夜更け、除夜の鐘が鳴り響く。裏の山中の廃寺で、僧形のものたちが撞いているのだろう。本丸の彼方此方で親しいものが寄り集まり、呑んだり歌ったり食べたりなどして時が来るのを待っていた。
そして鐘が九十を超えた頃、皆がばらりばらりと玄関前へと向かった。
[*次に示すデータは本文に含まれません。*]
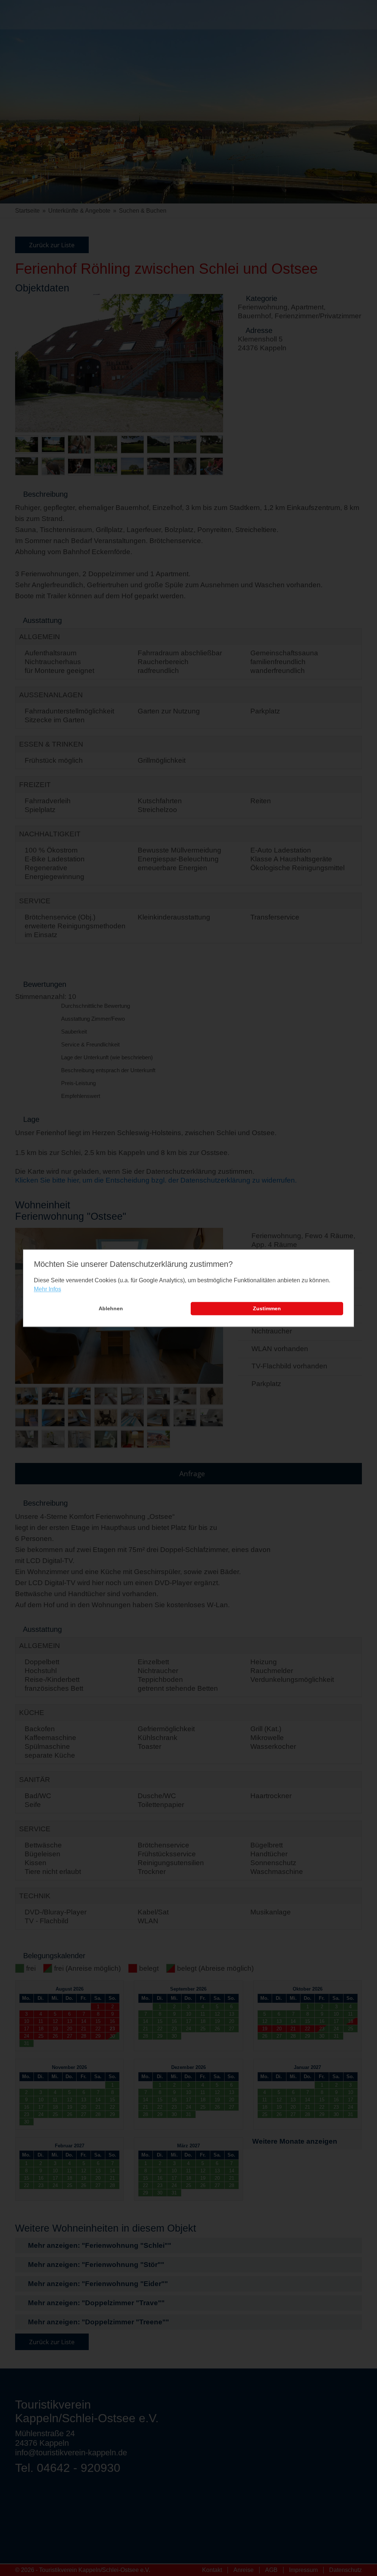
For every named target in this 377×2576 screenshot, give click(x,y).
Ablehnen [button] (111, 1309)
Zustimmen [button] (267, 1309)
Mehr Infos (47, 1289)
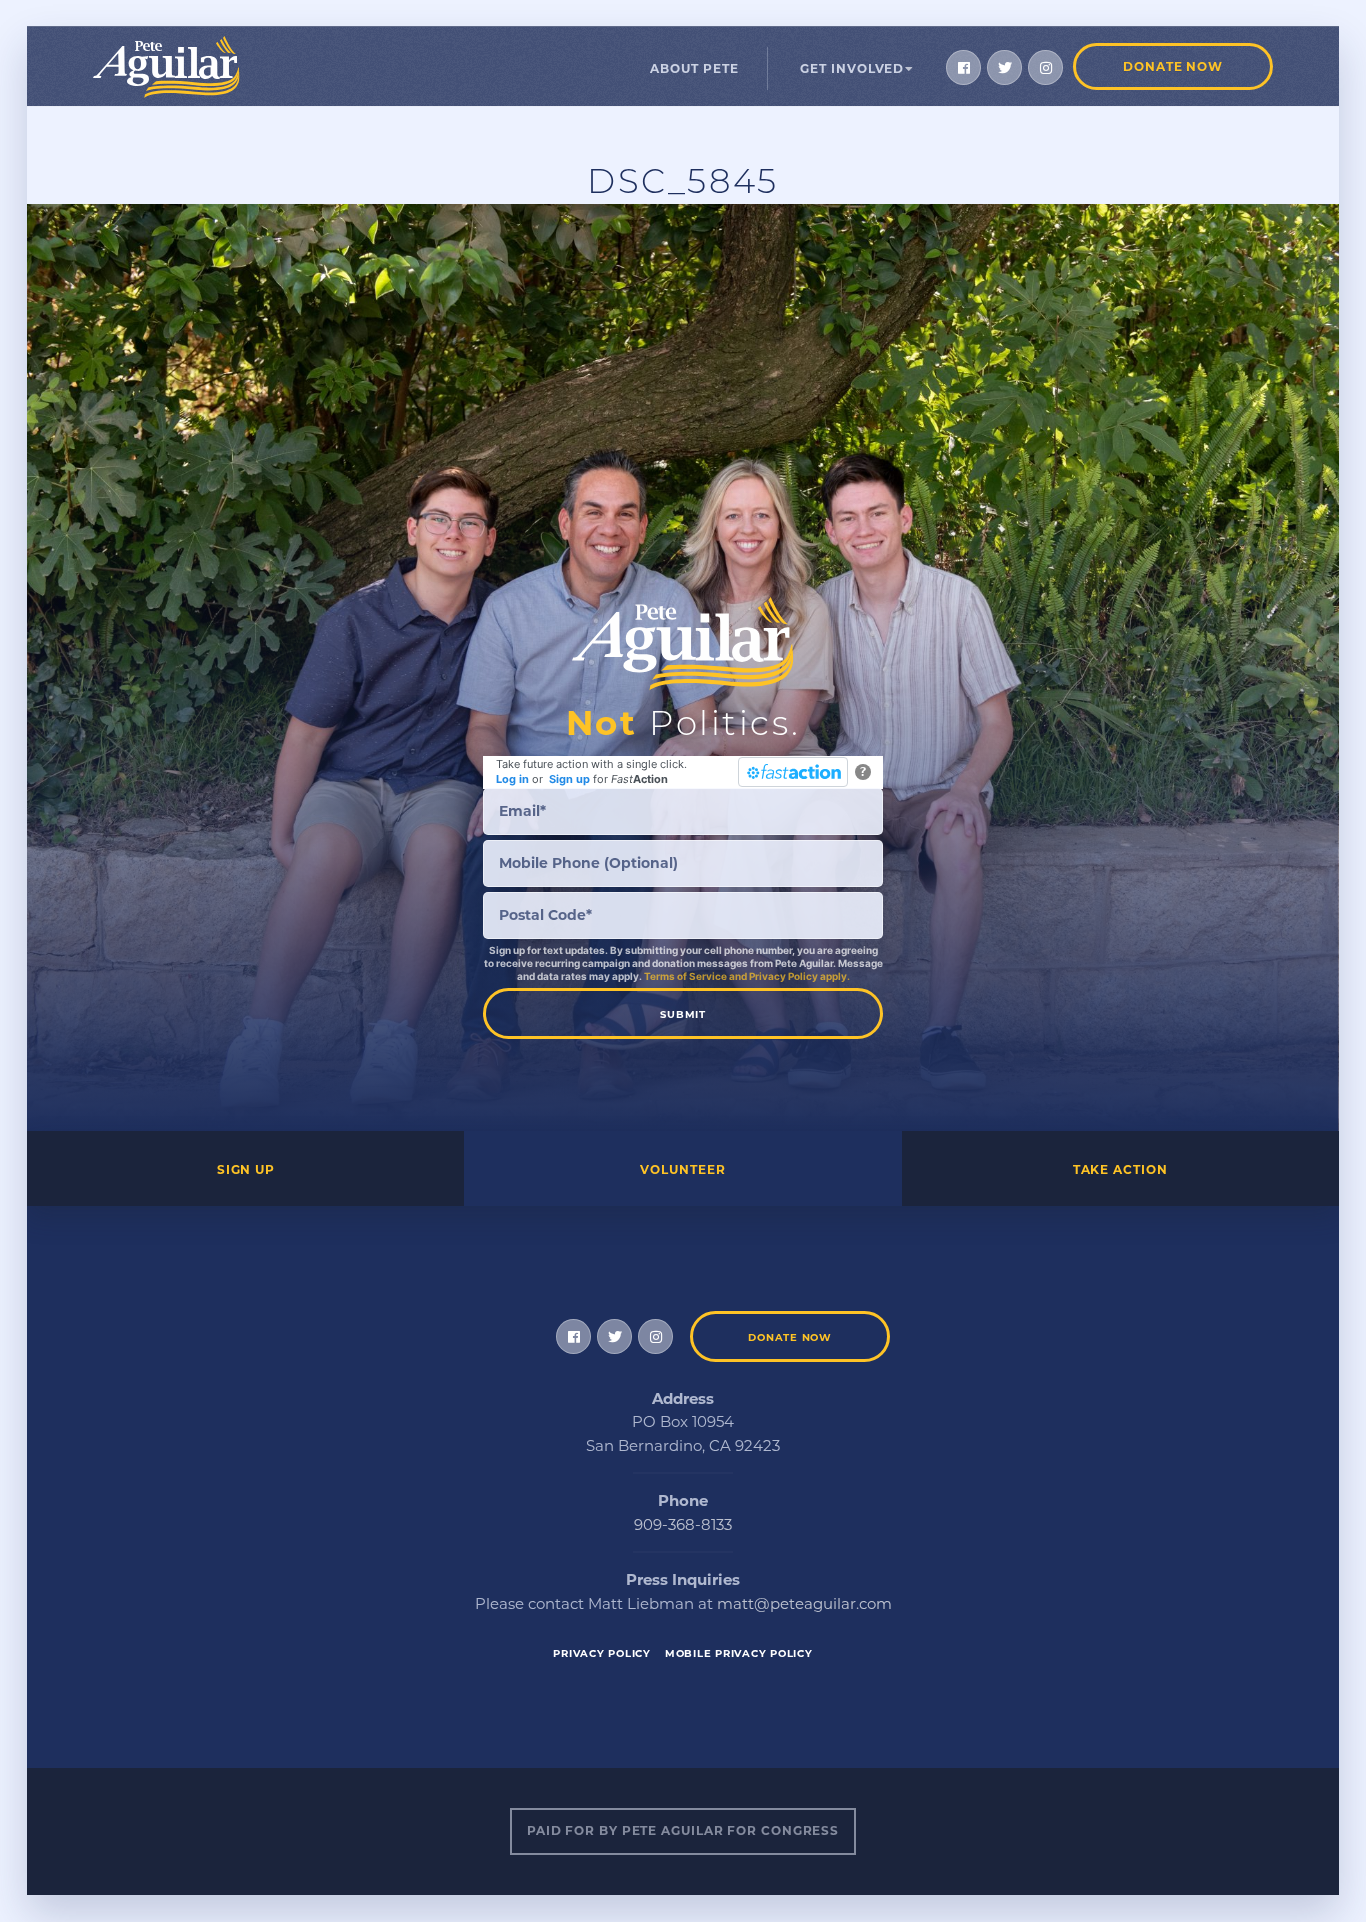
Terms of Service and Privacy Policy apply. (747, 976)
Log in (512, 779)
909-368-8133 (683, 1524)
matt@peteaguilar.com (804, 1603)
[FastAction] (793, 772)
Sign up (569, 779)
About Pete (694, 68)
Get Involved (852, 68)
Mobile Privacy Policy (739, 1653)
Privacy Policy (602, 1653)
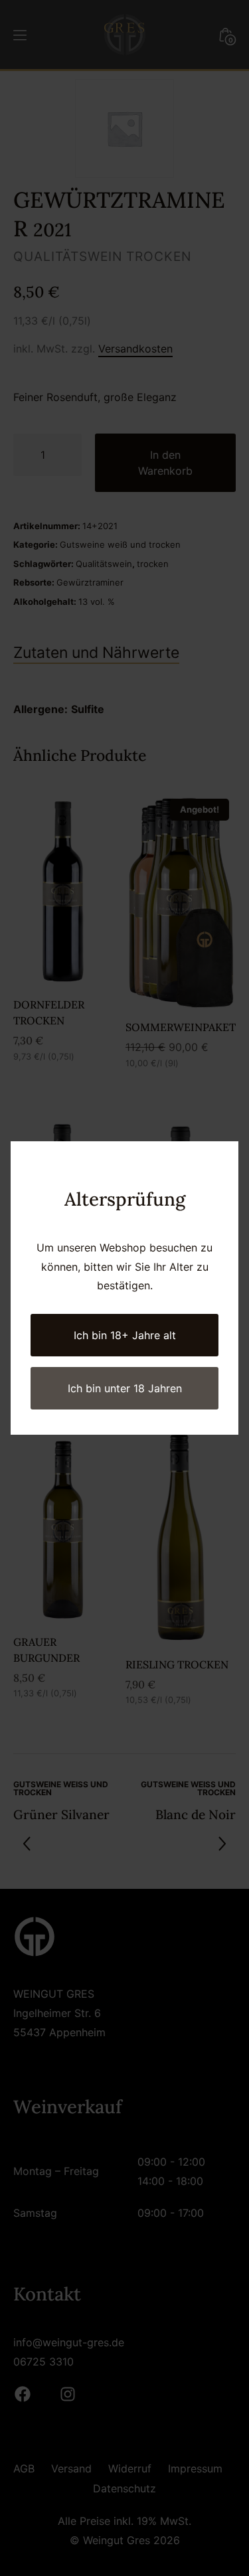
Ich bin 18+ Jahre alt (125, 1335)
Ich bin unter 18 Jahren (125, 1388)
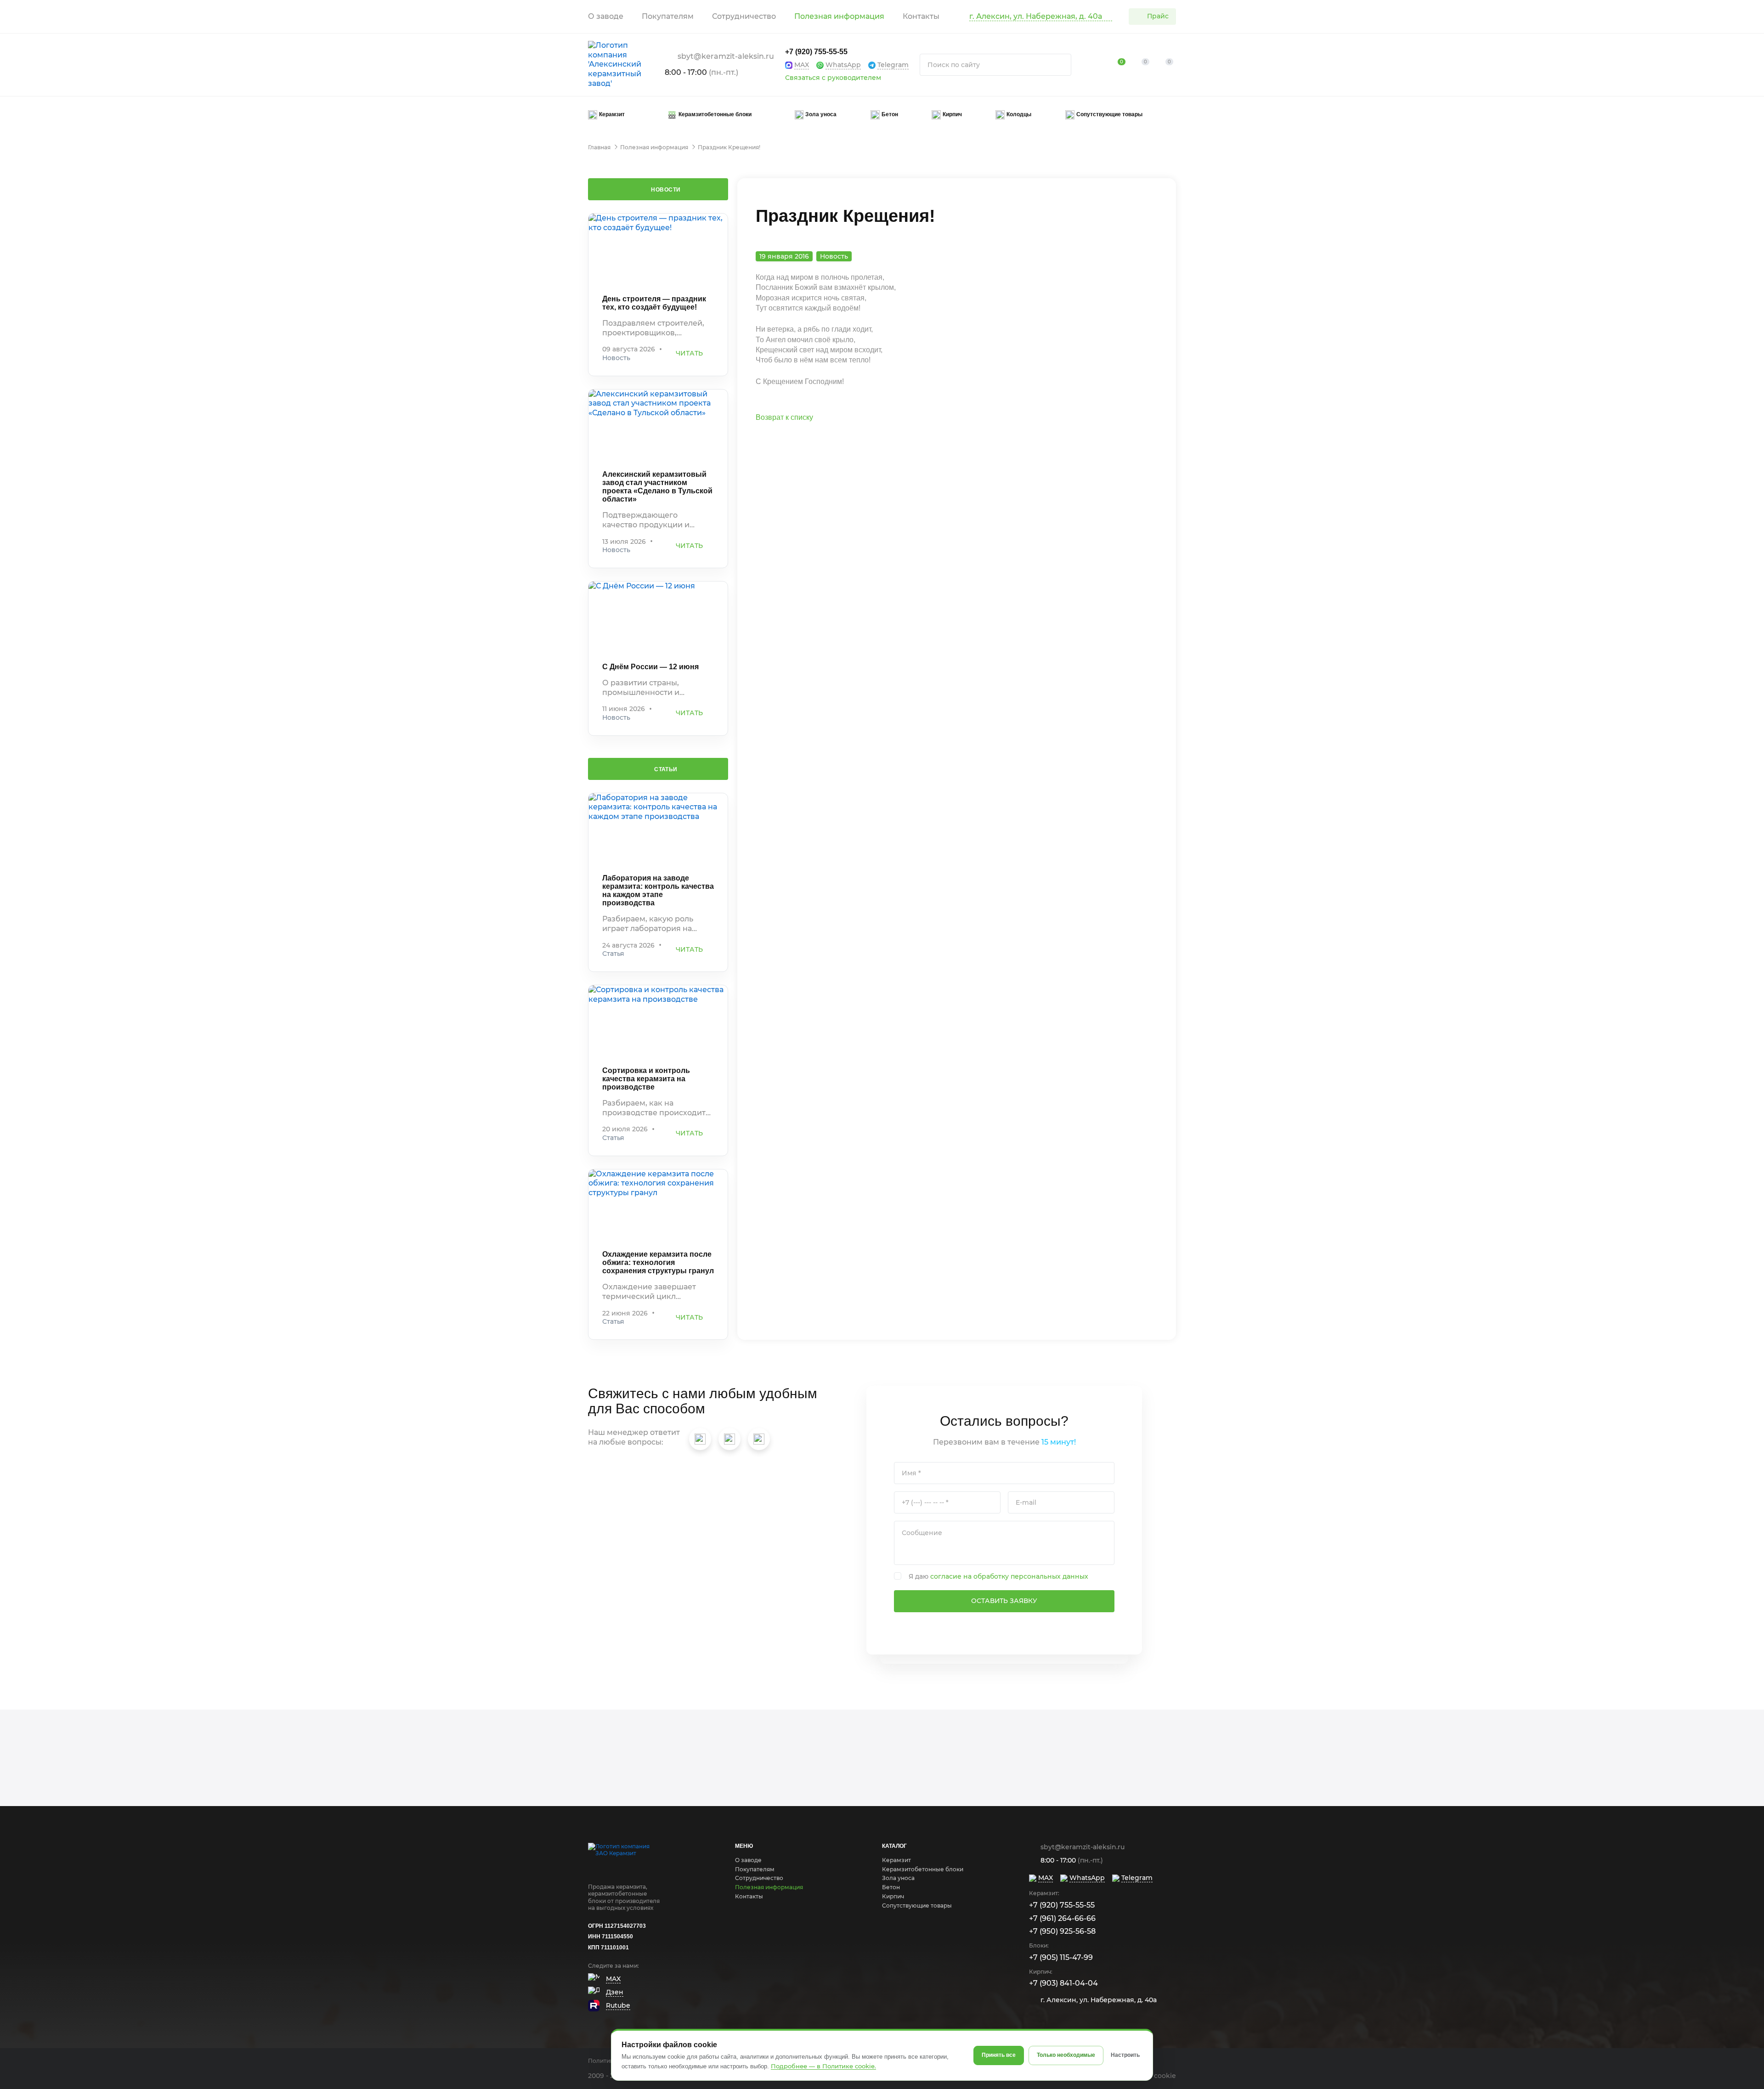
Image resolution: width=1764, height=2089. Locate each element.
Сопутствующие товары (917, 1905)
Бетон (891, 1887)
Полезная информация (839, 16)
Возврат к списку (784, 417)
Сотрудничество (744, 16)
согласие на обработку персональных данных (1009, 1576)
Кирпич (893, 1896)
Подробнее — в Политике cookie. (823, 2066)
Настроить (1125, 2055)
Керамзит (896, 1860)
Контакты (921, 16)
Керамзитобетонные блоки (922, 1869)
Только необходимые (1066, 2055)
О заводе (605, 16)
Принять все (999, 2055)
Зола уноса (898, 1877)
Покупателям (668, 16)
玄関と門の間に雁首揃えてぞろりと並び、さにわを抱きかかえた加州清光がよっこいせと門を開けた。開けたそこには、五寸ほどの大きさの赤ベコがいた。皆、刀も刀でないものも一様に、感嘆の声を漏らす。なるほど、丑はこれなのか。
鐘が百八つ鳴り終え、待っていたとばかりにまだ閉まっていた玄関がガラリと開いた。出てきたのは、三寸ほどの大きさのゼンマイ鼠であった。車輪をキュイキュイと言わしながら、ゆっくりと門へと進む。皆、厳かに首を垂れた。加州清光がひとり、代表して「お勤めご苦労様でした」と礼を述べる。鼠は門を出て、新年の闇夜をずいずい進んで、やがて見えなくなった。
代わりに門前でぽつねんとする赤ベコに向かい、
「お前は自分では歩けないよね」
「ぼくがお連れします」
五虎退がそっと赤ベコを手に乗せて、ゆっくりと本丸へと進む。
玄関を通り抜けて、母屋の奥へと消えていく五虎退の背中を見送り終え、誰も彼もが息を吐いた。
「今年も無事に終わったな」
「干支の代替わりって、よく分かんないけど緊張するぅ〜」
「次って寅だろ?どうするんだ?虎が増える??」
「ま、なんとかなりますって」
ざわざわと雑談まじりに各々の部屋やら呑みの会場やらに戻っていく。
「明日っからも連隊戦と鍛刀だから、ちゃんと寝なよ!」
そう一応は声を張る加州清光に、はぁいと返しはするが、酒呑みどもは本当に分かっているのかいないのか。
腕の中の狸がキュイキュイと鳴くので、「あるじは十二支じゃないから、今のは出来ません。残念でしたー」と撫でてやり、今年も太平楽でいてね、と願うのであった。